TORONTO (AP) — A report issued Thursday by the Royal Bank of Canada says the country is headed towards a recession in 2023, but it will be short-lived and not as severe as prior downturns.
RBC economists said that soaring food and energy prices, rising interest rates and ongoing labor shortages will push the economy into a “moderate contraction″ next year.
“We see growth slowing into the end of this year, but remaining positive, then we expect two quarters of declining GDP in Q2 and Q3 of 2023,″ RBC economist Nathan Janzen said in an interview. “It’s become the more likely base-case assumption.″
Canada will also see unemployment drift slowly higher and then slightly faster into next year, he said.
RBC, one of the country’s largest banks, said it expects the unemployment rate to reach 6.6% in 2023, but doesn’t think it will take long to reverse some of that weakness in 2024 and beyond.
The unemployment rate dropped to 5.1% in May, the lowest level on record.
“Labor markets will continue to remain pretty firm in the near-term, that’s why we don’t expect a downturn to show up until next year,″ Janzen said. ”The pace of employment growth will start slowing though, but that’s more about limited supply of labor rather than demand.″
Meanwhile, the pace of wage growth will increase for the rest of this year, Janzen said, as businesses look to fill job vacancies and retain talent, and consumers continue to face high prices.

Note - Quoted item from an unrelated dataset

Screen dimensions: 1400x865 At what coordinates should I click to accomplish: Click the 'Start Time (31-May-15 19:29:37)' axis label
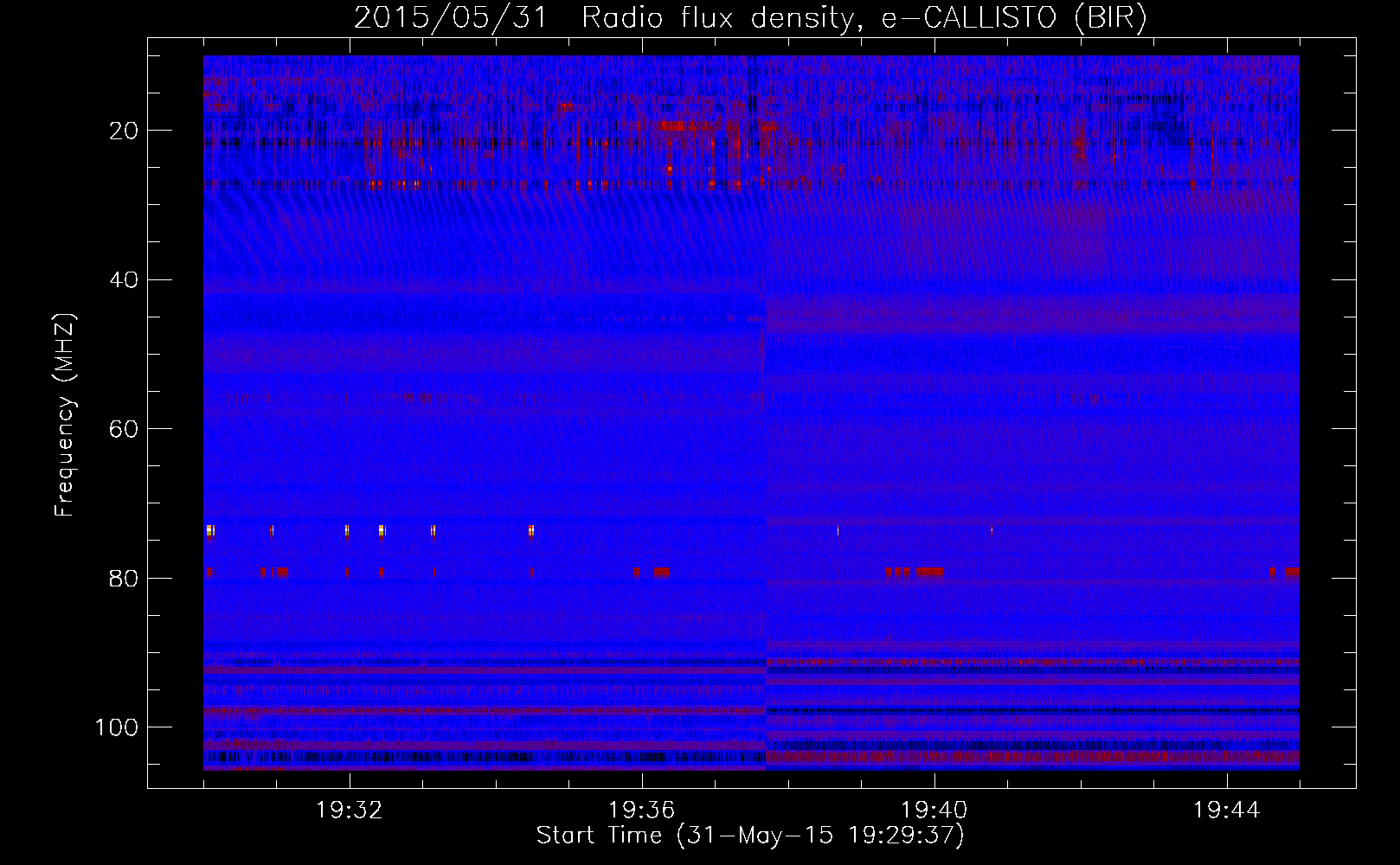(749, 836)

Household spending that accelerated out of the COVID-19 pandemic lockdowns will slow as higher prices, interest rates and unemployment hit households, the report added.
RBC also expects house prices to fall 10% in the year ahead, subtracting more than CDN$800 billion (US$616 billion) from household net worth.
RBC said a three-quarters of a percentage point interest rate increase is likely next week, mirroring the U.S. Federal Reserve’s move last month.
Janzen said the Bank of Canada will likely hike by a similar amount in September and ultimately sees the central bank pushing its key policy rate to 3.25% by the end of this year.